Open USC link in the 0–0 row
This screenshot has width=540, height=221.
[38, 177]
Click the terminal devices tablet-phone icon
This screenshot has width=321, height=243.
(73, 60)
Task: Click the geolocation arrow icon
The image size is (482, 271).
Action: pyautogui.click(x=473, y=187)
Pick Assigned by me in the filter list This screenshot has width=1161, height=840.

^^^^^^^^

#### WHAT IS EXPECTED:
The lines to return are those in the material above that hold "icon".

#### RESULT:
Click the terminal devices tablet-phone icon
Task: Click the geolocation arrow icon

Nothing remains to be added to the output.